Does anyone have experience with ENSPRYNG® (satralizumab)?
Posting on behalf of a community member: Hi- does anyone have experience with Satralizumab? The first dose caused a relapse in my vision and loss of mobility in my lower extremities. I now have the second dose approaching next week and am scared and am looking to hear others' experiences.
unfortunately I wasn’t able to find anyone sharing their personal experience. I’m sorry you had such a startling experience with your first dose. Did your doctor offer any insight or thoughts on how to proceed? If you’re comfortable, please let us know how you’re doing. We’ll be thinking of you. Best wishes, Julie (team member) Hello. Thank you in advance. My neurologist and immunologist informed me that the relapse may have been developing before the first dose. He ordered MRIs with and without contrast of my brain, optic nerve, and spinal cord because I've lost mobility and can no longer walk. Therefore, the only remaining option is to continue with Satralizumab because I've already had seven sessions of plasmapheresis. It's the only thing they can do to prevent me from going blind in my other eye.
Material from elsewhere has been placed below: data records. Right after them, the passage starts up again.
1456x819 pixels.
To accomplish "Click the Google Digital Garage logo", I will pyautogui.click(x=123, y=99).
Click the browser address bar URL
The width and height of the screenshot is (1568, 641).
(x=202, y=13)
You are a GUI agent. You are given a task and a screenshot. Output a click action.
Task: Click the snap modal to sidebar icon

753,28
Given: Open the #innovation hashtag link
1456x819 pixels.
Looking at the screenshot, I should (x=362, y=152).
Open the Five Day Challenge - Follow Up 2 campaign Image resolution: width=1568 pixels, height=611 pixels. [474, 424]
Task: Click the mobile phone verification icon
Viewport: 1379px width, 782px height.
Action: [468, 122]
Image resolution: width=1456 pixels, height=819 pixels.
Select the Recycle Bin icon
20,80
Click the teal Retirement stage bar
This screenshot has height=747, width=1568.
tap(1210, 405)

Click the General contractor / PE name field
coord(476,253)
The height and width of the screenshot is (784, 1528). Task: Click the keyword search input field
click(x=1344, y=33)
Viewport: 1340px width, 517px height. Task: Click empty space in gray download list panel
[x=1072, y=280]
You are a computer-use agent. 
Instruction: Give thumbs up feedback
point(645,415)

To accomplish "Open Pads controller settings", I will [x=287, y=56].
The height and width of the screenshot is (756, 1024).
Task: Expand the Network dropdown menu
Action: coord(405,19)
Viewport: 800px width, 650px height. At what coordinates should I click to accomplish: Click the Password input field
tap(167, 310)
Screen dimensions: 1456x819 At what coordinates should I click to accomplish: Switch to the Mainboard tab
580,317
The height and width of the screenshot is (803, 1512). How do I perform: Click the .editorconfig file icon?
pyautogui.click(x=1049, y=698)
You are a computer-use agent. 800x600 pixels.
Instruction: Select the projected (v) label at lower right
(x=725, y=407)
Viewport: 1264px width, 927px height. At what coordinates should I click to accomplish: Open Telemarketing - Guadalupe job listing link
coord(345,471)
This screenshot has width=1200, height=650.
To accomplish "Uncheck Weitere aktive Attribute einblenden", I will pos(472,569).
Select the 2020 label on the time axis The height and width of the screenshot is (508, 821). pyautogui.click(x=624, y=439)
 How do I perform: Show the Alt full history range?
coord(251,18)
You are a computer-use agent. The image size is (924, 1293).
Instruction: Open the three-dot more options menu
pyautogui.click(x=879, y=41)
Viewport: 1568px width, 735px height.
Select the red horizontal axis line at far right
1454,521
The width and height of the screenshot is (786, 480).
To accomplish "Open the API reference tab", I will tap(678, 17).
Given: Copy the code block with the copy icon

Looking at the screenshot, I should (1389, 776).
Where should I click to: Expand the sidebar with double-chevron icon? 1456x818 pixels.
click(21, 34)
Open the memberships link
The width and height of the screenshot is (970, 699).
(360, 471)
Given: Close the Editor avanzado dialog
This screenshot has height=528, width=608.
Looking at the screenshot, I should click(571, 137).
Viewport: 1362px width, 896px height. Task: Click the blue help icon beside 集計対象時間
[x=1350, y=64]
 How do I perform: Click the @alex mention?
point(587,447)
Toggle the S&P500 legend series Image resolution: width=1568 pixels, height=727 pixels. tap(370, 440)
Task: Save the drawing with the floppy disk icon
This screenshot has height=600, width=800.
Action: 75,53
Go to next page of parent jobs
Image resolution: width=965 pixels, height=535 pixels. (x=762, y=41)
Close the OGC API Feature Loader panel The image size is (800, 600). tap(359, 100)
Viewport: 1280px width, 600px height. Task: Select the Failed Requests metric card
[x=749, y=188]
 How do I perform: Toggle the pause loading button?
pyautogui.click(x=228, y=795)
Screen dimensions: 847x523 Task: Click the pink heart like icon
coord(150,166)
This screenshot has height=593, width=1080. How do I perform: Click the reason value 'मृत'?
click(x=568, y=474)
Hi I have been taking ENSPRYNG for nearly 3 years. I am doing well and tolerating it, there are some sideaffects like headaches, but it has made my quality of life far better. Nearly 3 years and i have not had any relapses
Thank you for your reply. I suppose I'll have to wait. I've lost mobility in my legs and received my second dose of Satralizumab yesterday. They explained that because I'm having nighttime flare-ups, they'll have to admit me to the hospital for another plasmapheresis and then monitor my progress. Obviously, everyone's body is different, but I'm hopeful I can pull through. Best wishes to all.